Ia putus sekolah ketika kelas dua SMA, tetapi belakangan ia mengaku mendapatkan ijazah. Ia kemudian belajar komputer. Snowden menghabiskan empat bulan sebagai tentara cadangan Angkatan Darat Amerika, dari Mei sampai September 2004. Ia dipecat setelah kakinya patah akibat kecelakaan.

Kariernya di badan intelijen Amerika dimulai di NSA ketika ia menjadi petugas keamanan lembaga itu sebelum ia pindah ke seksi teknologi informasi Central Intelligence Agency (CIA). Dinas rahasia Amerika itu menempatkannya di Jenewa pada 2007. Dua tahun kemudian ia meninggalkan CIA dan bekerja di sejumlah kontraktor swasta, termasuk Dell dan Booz Allen Hamilton. Ketika bekerja di Booz Allen Hamilton itulah ia ditugaskan ke NSA yang kemudian menugaskannya ke Jepang, lalu Hawaii.

Ketika terbang dari Hawaii menuju Hong Kong pada 20 Mei lalu, Snowden pamit cuti kepada koleganya di NSA untuk pengobatan epilepsi. Kenyataannya, beberapa hari kemudian ia bertemu Greenwald dan Poitras.

Pertemuan itu sudah disiapkan sejak lama. Januari 2013, Snowden mengontak Poitras dan pertengahan Februari 2013 ia mengirim surat elektronik ke Greenwald, yang tinggal di Brazil. Awalnya Greenwald tak merespons, tetapi Poitras meyakinkannya untuk menerima tawaran Snowden untuk menerbitkan dokumen rahasia NSA. Greenwald lantas terbang ke New York pada 31 Mei untuk berbicara dengan editor Guardian dis ana. Hari berikutnya, ia dan Poitras terbang ke Hong Kong.

Tahu bahwa pertemuannya bisa dibuntuti, Snowden menyusun skema rumit untuk pertemuan itu. Snowden menyuruh Greenwald nya pergi ke suatu lokasi di lantai tiga sebuah hotel di Hong Kong dan bertanya dengan suara keras ke mana arah menuju restoran. Lalu, mereka akan masuk ke sebuah ruangan berisi buaya besar tiruan dan bertemu pria yang membawa Kubus Rubik.

Greenwald dan Poitras awalnya terkejut ketika yang mereka temui adalah laki-laki umur 30-an, jauh di luar bayangan mereka yang membayangkan bertemu laki-laki beruban, veteran, dengan 60 tahunan. "Ini perjalanan sia-sia," pikir Greenwald, saat itu. Setelah satu jam mendengarkan paparan Snowden, pandangan Greenwald berubah dan ia pun mulai mempercayai laki-laki yang memiliki nama sandi "Verax", yang berarti penutur kebenaran dalam bahasa Latin. Sandi itu digunakan saat Snowden berkomunikasi dengan wartawan Washington Post.

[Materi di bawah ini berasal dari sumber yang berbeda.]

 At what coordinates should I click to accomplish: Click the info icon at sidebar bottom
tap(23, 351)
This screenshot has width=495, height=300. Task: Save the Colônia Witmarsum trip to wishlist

Saat berita itu keluar dan namanya disebut, ia tahu dia dalam bahaya. Tiga hari kemudian, Ia memberikan wawancara terakhirnya sebelum keluar dari hotel dan menghilang. Ia memilih Hong Kong karena menghormati kebebasan berbicara dan perbedaan pandangan politik. Ia juga percaya daerah administratif khusus Cina ini bisa menolak didikte Amerika.

Amerika Serikat bereaksi keras atas aksi Snowden dan meminta Cina mendeportasinya ke Amerika. Dengan alasan administrasi, Cina menolak permintaan itu. Di tengah perbedaan pendapat antara Beijing dan Washington soal rencana deportasi itu, Snowden terbang dari Hongkong ke bandara Sheremetyevo, Moskow, dan tiba di sana 23 Juni 2013.

Amerika Serikat mencabut paspor Snowden setelah gugatan resmi diajukan terhadapnya dengan dakwaan Undang Undang Spionase dan mencuri properti pemerintah. Washington meminta Moskow mendeportasi Snowden. Alih-alih mengikuti kemauan Amerika Serikat, Rusia malah memberi suaka sementara kepada Snowden sejak 1 Agustus 2013. Hingga kini, ia berada di sana dan dikabarkan mencari alternatif tempat suaka dari negara lain. Suakanya bersifat sementara dan itu pun akan segera habis.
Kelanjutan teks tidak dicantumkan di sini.